[SOURCE]:
Frank Lecouvreur employed to take control of Phineas Banning's business affairs while he recovered from his injuries writes about the aftermath:

When I entered the large warehouse, so well known to me, I found it partly turned into a morgue, as more than twelve bodies had already been brought in and stretched out on primitive frames. In some cases it was impossible to recognize them, as even the very features were distorted or torn to pieces. My first duty was, of course, to put order into the interrupted course of business. With a number of good men I started the routine work of assorting a few tons of freight in the warehouse, where the victims had found a temporary resting place. Gruesome as the task was, we tried our best to clear the cloudy sky, but whenever a new body was brought in from the shore and we recognized the well known figure of some honest co-worker, our hearts grew weak and work went on slowly. Then came calls from mourning friends, whose piercing cries would melt the coldest hearts. One by one they finally were laid to rest--and may they rest in peace!

===The dead===

Among the dead Newmark listed:

- Thomas W. Seeley, captain of the Senator
- Joseph Bryant, captain of the Ada Hancock
- Dr. H. R. Myles, druggist
- Thomas H. Workman, Banning's chief clerk
- Albert Sidney Johnston Jr., son of Confederate General Albert Sidney Johnston. His father was killed at the Battle of Shiloh one year earlier on April 6th and was the highest-ranking officer killed on either side.
- William T.B. Sanford, postmaster
- Louis Schlesinger
- William Ritchie, "Wells Fargo's messenger, to whom was entrusted ten thousand dollars, which, as far as my memory goes, was lost"
- Two Mormon missionaries, en route to the Sandwich Islands
- Fred E. Kerlin of Fort Tejon: "thirty thousand dollars which he carried with him, in greenbacks, disappeared as mysteriously as did the jewelry on the persons of others, and from these circumstances it was concluded that, even in the presence of Death, these bodies had been speedily robbed."

[INSTRUCTIONS FOR THE TASK]: Reproduce the passage above about the aftermath and the dead, in full and word for word.

[SUPPLIED DATA]:
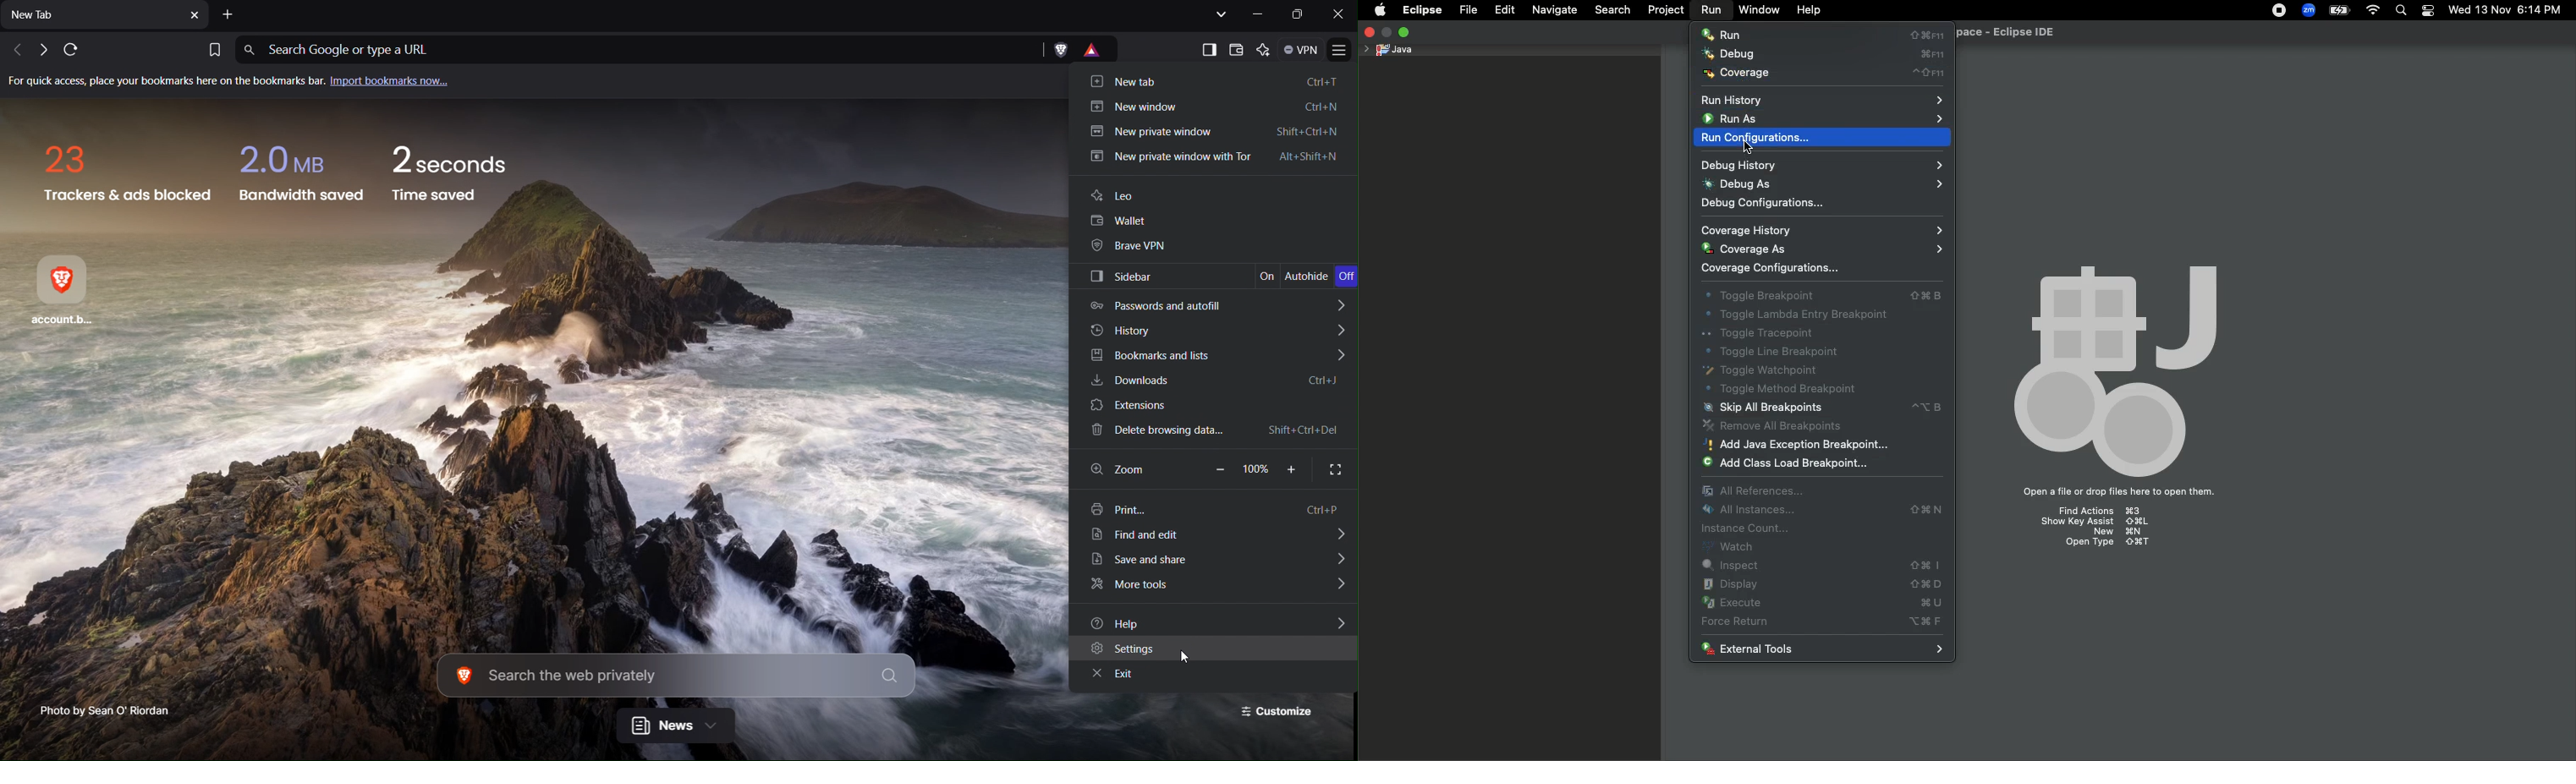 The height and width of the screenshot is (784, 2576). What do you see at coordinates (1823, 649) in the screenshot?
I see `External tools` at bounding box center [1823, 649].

[TASK RESULT]:
Frank Lecouvreur employed to take control of Phineas Banning's business affairs while he recovered from his injuries writes about the aftermath:

When I entered the large warehouse, so well known to me, I found it partly turned into a morgue, as more than twelve bodies had already been brought in and stretched out on primitive frames. In some cases it was impossible to recognize them, as even the very features were distorted or torn to pieces. My first duty was, of course, to put order into the interrupted course of business. With a number of good men I started the routine work of assorting a few tons of freight in the warehouse, where the victims had found a temporary resting place. Gruesome as the task was, we tried our best to clear the cloudy sky, but whenever a new body was brought in from the shore and we recognized the well known figure of some honest co-worker, our hearts grew weak and work went on slowly. Then came calls from mourning friends, whose piercing cries would melt the coldest hearts. One by one they finally were laid to rest--and may they rest in peace!

===The dead===

Among the dead Newmark listed:

- Thomas W. Seeley, captain of the Senator
- Joseph Bryant, captain of the Ada Hancock
- Dr. H. R. Myles, druggist
- Thomas H. Workman, Banning's chief clerk
- Albert Sidney Johnston Jr., son of Confederate General Albert Sidney Johnston. His father was killed at the Battle of Shiloh one year earlier on April 6th and was the highest-ranking officer killed on either side.
- William T.B. Sanford, postmaster
- Louis Schlesinger
- William Ritchie, "Wells Fargo's messenger, to whom was entrusted ten thousand dollars, which, as far as my memory goes, was lost"
- Two Mormon missionaries, en route to the Sandwich Islands
- Fred E. Kerlin of Fort Tejon: "thirty thousand dollars which he carried with him, in greenbacks, disappeared as mysteriously as did the jewelry on the persons of others, and from these circumstances it was concluded that, even in the presence of Death, these bodies had been speedily robbed."